Subject: Re: proplib changes
To: None <tech-kern@netbsd.org>
From: Trevor Talbot <quension@gmail.com>
List: tech-kern
Date: 06/26/2007 13:52:37
On 6/26/07, Alan Barrett <apb@cequrux.com> wrote:
> On Tue, 26 Jun 2007, Trevor Talbot wrote:

> > >All that's necessary for you to be able to edit in your preferred
> > >format is for *one* proplib-using application to expose the ability to
> > >convert between different formats.  Then you run "plistedit --format
> > >xyzzy /etc/foobar.conf" instead of "vi /etc/foobar.conf".  Yes, this is
> > >jumping through a hoop, but I think it's an easy jump.

> > Right, but once you're at this stage of using a format-converting tool
> > to edit your supposedly human-friendly no-tools-required configuration
> > files, you've completely lost the benefits of having so many formats.

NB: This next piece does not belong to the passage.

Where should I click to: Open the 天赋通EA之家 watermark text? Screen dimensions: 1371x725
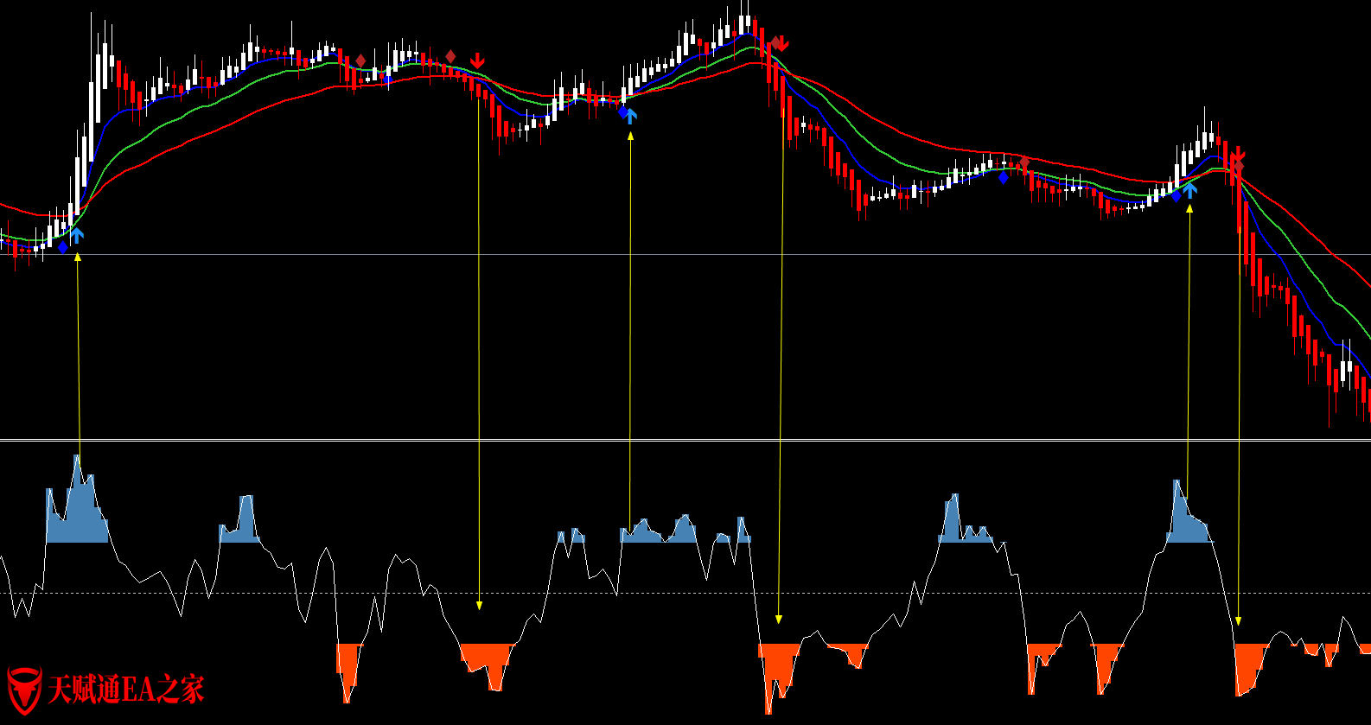[x=126, y=690]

> You seem to be saying:  "If you use a format-converter, ostensibly to
> take advantage of having multiple formats, then you actually lose the
> benefit of having multiple formats."  Sorry, I can't understand the
> reasoning behing such a statement.

I understood the value of 8,000 human formats as presented earlier to
be that the configuration files would always be in the user's
preferred format, and proplib would magically let them work.  The
problem is, configuration files come from various sources, and this
lack of consistency means the user will end up having to do conversion
at various times.  Rather than trying to remember the special cases,
you just end up in the pattern you described above -- using a wrapper
that consistently provides the behavior you want.

Instead of that value being realized as user-tailored simplicity, the
result is complexity that requires the user to do more work just to
get consistency back.  IOW, I'm saying the apparent advantage of
having 8,000 formats in proplib is actually a major disadvantage.

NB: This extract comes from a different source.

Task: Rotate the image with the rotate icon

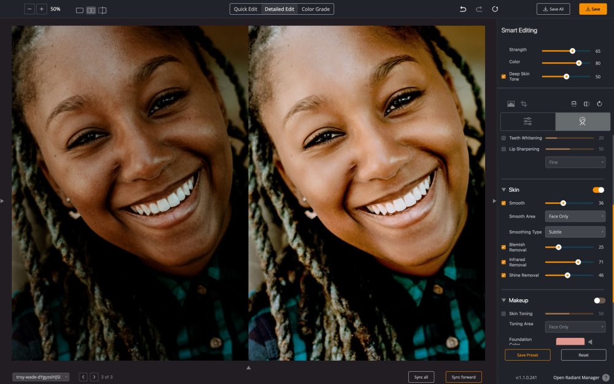Action: [599, 104]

> > Might as well just pick one format and let the editing tool do all the
> > work, since nothing else benefits from it.

> I think you misunderstood me.  There is no specialised "editing tool"
> in my scenario, there's just the user's favourite text editor, being
> invoked on a temporary file in the user's favourite format.  My
> hypothetical "plistedit" application does hardly any work; it's just a
> few proplib calls to convert the input into a temporary file in whatever
> format the user asked for, fork/exec to run the user's preferred editor,
> and then a few proplib calls to convert the file format back again and
> replace the original file.

I did understand that to be what you meant, but from a user
perspective it's no different from a specialized editing tool that
does the same conversion itself, using proplib only to read and write
the One True Format the file was originally in.

A typical proplib user doesn't benefit from 8,000 supported formats
(supposed to obey user preference), the end user doesn't benefit
(using tools anyway as above), only the converter/wrapper does.  So
why should this special presentation/editing issue be part of proplib
itself?  Just make it part of the user's editing tool, even if it's
merely a file-converting wrapper thingamajig.